Describe the effects of the Blitz in Everyday life in Britain
By 1940, Britain had seen the face of war through the Blitz.Devouring everything, Hitler’s Luftwaffe were relentless as they launched raids after merciless raids.Loved ones died, friends suffered, rationing ravaged the lands and there was the constant fear of death at every turn at every corner.
No one was safe, not even The Royal family when they moved to Coventry. The reminder of war and a reality that they could not escape haunted the people as some died of severe fatigue.
Morale was low, with death possible by a number of means and the quality of life alien to what people were used to, the Blitz was the most effective weapon against the Britons. The era of 1940-41 saw the focus of attacks on London as well as some other cities. Parts of these places were described as being razed. With thousands of homeless strangers wandering for shelter, and with virtually no finance, these houses stayed as rubble. Even people with homes could not stop to wander what they would do when they were without. Homelessness was just one of the problems, death being the other major factor.
There could be many possible means of dying. Shrapnel wounds, extreme exhaustion, being buried alive under the rubble the list is endless. Even in their subterranean cellars, people could die of flooding. Throughout the war there wasn’t even a bomb shelter designed to take full impact from a bomb. The few places which provided full shelter from the bombing, the underground railways for example, proved too costly for the Brits. The Blitz’s ruthless aggression took all and any victims, women and children took large percentages of the death toll.

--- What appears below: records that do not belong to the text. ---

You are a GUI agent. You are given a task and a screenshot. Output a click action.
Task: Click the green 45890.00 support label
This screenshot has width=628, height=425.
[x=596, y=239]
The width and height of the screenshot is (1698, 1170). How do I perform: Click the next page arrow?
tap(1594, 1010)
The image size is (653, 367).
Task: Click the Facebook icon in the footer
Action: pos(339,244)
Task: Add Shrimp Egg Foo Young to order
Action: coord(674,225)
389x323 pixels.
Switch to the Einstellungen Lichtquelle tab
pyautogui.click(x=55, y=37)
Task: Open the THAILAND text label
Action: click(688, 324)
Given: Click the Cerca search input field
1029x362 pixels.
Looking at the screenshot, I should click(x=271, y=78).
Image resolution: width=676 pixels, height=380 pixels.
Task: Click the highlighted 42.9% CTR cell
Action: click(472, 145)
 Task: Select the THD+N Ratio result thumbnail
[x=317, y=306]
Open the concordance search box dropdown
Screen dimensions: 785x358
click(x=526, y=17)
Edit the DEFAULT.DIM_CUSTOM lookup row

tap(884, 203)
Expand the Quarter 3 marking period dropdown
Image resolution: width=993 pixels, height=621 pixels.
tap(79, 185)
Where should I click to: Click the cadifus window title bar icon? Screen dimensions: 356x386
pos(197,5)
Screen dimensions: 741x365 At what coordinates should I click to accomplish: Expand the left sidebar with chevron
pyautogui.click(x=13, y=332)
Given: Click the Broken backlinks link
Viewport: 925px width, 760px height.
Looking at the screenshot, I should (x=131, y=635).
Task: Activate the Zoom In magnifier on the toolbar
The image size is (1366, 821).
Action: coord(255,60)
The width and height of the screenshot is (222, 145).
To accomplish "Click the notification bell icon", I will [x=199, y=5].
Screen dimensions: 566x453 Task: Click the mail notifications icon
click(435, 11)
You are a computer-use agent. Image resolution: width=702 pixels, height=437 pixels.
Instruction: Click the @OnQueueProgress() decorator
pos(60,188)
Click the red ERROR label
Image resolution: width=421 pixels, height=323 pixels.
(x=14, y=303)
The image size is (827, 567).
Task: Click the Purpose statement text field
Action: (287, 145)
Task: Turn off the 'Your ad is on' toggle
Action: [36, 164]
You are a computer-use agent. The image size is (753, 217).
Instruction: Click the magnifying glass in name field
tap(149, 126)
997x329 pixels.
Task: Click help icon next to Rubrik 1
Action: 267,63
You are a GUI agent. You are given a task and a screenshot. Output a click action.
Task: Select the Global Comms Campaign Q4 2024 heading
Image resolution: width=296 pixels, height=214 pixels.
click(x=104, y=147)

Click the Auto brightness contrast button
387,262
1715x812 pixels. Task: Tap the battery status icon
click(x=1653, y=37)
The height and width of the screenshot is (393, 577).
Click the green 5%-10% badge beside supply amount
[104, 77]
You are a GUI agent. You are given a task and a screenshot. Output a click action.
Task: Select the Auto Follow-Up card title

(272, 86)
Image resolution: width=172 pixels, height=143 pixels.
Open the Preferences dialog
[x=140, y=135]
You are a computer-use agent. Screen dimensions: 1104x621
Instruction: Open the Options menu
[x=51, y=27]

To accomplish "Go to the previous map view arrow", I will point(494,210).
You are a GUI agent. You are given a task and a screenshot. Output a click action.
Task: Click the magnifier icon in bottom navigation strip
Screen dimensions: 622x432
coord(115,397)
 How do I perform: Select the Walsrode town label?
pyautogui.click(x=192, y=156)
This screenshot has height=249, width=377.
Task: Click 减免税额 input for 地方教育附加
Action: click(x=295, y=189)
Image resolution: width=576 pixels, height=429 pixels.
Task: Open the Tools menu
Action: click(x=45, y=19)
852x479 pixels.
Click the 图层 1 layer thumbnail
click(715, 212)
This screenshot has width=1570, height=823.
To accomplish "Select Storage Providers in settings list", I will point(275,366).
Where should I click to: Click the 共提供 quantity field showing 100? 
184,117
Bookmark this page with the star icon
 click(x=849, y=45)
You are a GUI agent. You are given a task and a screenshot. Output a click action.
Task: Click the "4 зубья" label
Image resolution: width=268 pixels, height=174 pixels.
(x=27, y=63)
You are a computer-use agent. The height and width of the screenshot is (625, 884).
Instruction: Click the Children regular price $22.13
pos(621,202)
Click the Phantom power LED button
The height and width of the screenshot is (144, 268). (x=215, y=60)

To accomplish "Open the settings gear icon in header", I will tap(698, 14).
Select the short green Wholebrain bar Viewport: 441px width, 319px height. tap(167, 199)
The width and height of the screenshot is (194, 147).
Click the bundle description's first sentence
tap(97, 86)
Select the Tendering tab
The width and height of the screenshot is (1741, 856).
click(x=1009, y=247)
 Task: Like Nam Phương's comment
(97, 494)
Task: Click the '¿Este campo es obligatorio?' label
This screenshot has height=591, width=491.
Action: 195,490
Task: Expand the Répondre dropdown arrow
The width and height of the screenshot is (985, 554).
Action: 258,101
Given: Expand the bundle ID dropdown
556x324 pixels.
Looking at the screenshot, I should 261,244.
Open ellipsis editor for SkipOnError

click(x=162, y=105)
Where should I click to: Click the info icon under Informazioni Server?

Schools, entertainment facilities and even churches were targeted. The population’s moral was low, women feared for their husbands and sons abroad and dreaded for their children on the home front. Children were targeted by the bombing of schools and education, in theory this would prove an excellent tactic for the Germans as the children were the future of Britain, thus with a lack of education the British army would weaken. Furthermore, with entertainment facilities being bombed, morale would dip to its lowest for it was one of the only things which could relieve the Britons minds.
Not even churches were safe, the people had no one to turn to. With scarcity of faith and society in an anarchy they did want to be in, one wonders how the people coped with the devastation the Blitz brought. The first attack on Britain by Hitler’s Luftwaffe brought the start of a fifty seven day consecutive bombing. Around three hundred German bombers set out to destroy London. The Royal Air Force had a demanding task set against them as they were heavily outnumbered and could not replace the amount of planes falling from the skies. Women on the home front were expected to work overtime without extra pay.
The arduous labour they had undergone brought them severe fatigue and when they finished work and went home, if it was still standing, the air raid sirens and blackout would not help them to get any rest. The life of a commoner during the Blitz was no easy one. With friends and family dying abroad as well as on the home front life would have been torment. Huge amounts of stress and pressure would be exerted on those working in factories, urged to work overtime and for little pay. Death could be met at any and every corner, a bomb blast could lead to a number of painful deaths.
Rationing was enforced due to the bombing of major ports such as in Portsmouth. As well as the fact that entertainment was also targeted, life was made worse for the Brits as they had nowhere to turn to in order to relieve their pain and sorrow. Life during the Blitz was strenuous due to all these factors, yet probably the worst devastation the Blitz had brought was how the inhabitants could not talk about their problems as it may have revealed positions to spies. One must applaud those who survived the Blitz and all they went through for it is hard to live when there is nothing to live for.